## Instruction
Please set out every line of the entries below as a numbered list, skipping blank lines and leaving the pictures out.

## Given information
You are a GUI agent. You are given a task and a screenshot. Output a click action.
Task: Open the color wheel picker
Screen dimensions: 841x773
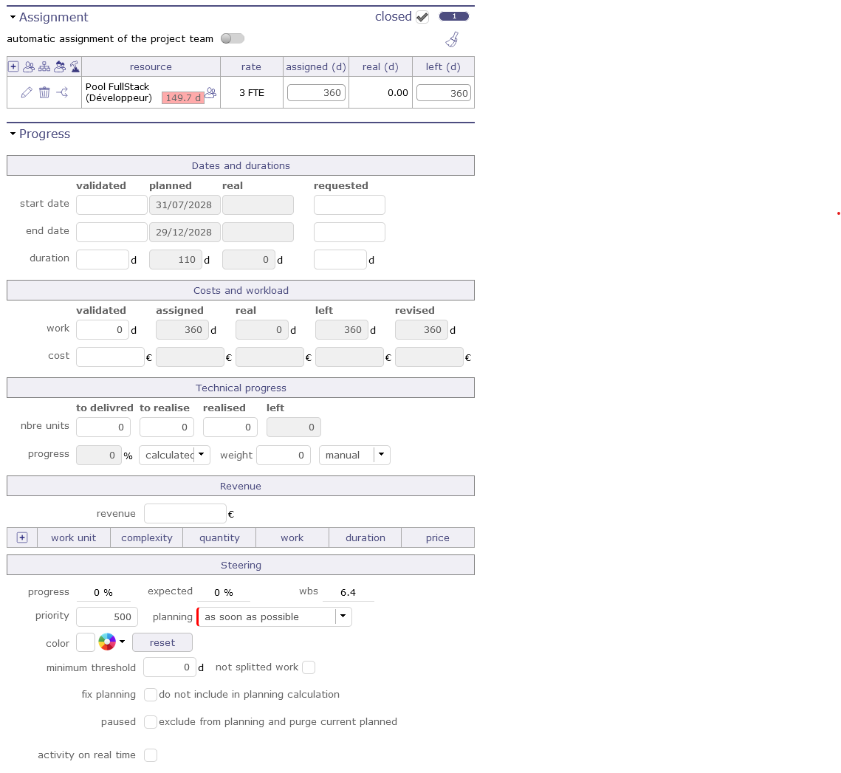[x=108, y=642]
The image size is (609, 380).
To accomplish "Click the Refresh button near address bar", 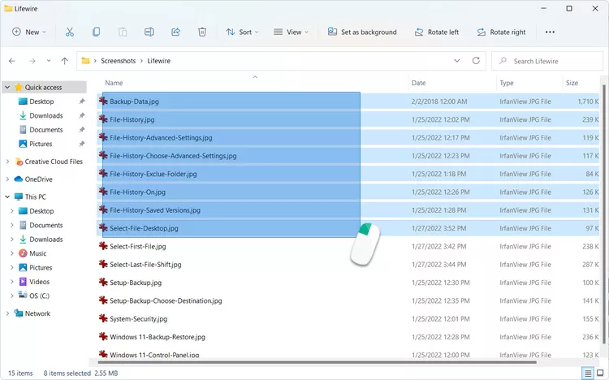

## Answer to the exercise
1. You are a GUI agent. You are given a task and a screenshot. Output a click action.
2. Task: Open the color wheel picker
3. Screen dimensions: 841x773
4. [x=108, y=642]
5. The image size is (609, 380).
6. To accomplish "Click the Refresh button near address bar", 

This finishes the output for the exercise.